Genesis (Magill Book Reviews)
Though it is written in verse by a noted poet and though it really is an epic poem, still this story is readable, interesting, and stimulating science fiction.
Chance Van Riebeck, having established a giant bioengineering multinational corporation in the twenty-first century, illegally begins transforming Mars into a living planet. Author Frederick Turner extrapolates from current technology to envision computer modeling of the evolutionary development of individual organisms. This technique allows the researcher to create and transform ecosystems quickly. By this means, a suitable planet can be made humanly habitable in short order.
Opposed to Chance is his estranged wife, Gaea. She changed her name from Rose when she left her husband, experienced a conversion, and became leader of the Ecotheist Church, which has come to dominate the United Nations, now a world government. Ecotheism sees humanity and nature as unalterably opposed and deifies nature, uncorrupted by man, as an expression of divine will. Ecotheism proves to be a religion of human passivity and stasis, while Chance’s works fit his name. He and his followers see humanity’s role to be an expression of nature by innovating.

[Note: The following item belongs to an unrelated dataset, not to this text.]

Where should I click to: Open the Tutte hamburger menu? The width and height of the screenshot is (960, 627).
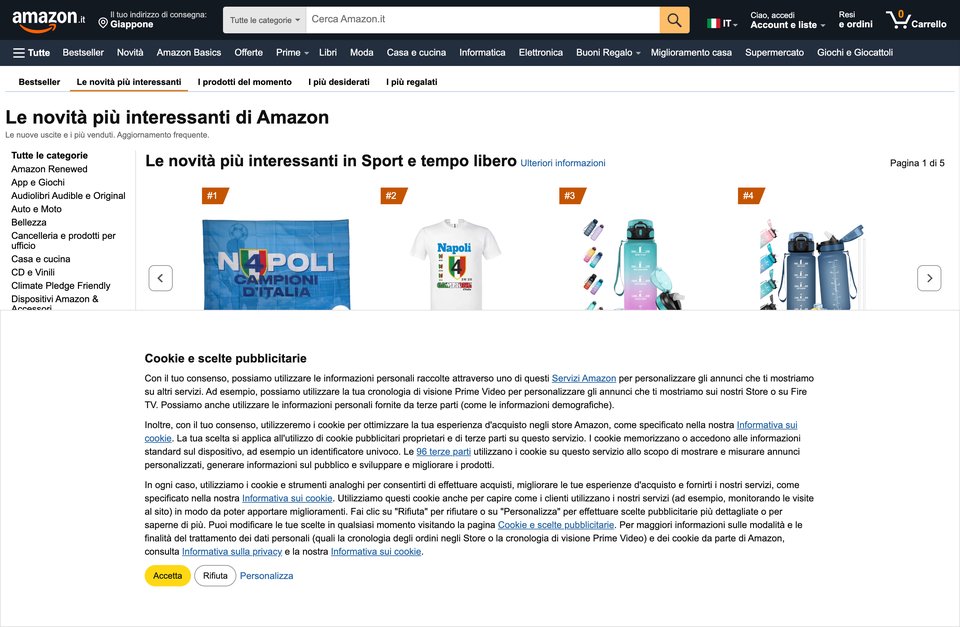tap(31, 53)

The first four acts of the poem detail this struggle and the victory of Chance’s followers. The final act is the most poetic, presenting a new, revealed philosophy appropriate to the life humanity creates on Mars. In this view, the cosmos is a goddess branching like a tree or rose toward self-consciousness, slowly and grandly unfolding in time. Though there are many echoes of the great epic poems, this act most clearly points toward John Milton and Dante, notably in the image of the cosmos as a rose.
Turner’s first science-fiction epic poem was THE NEW WORLD. Both works offer a new dimension to science fiction, uniting beauty of language with imaginative extrapolation and exciting narrative.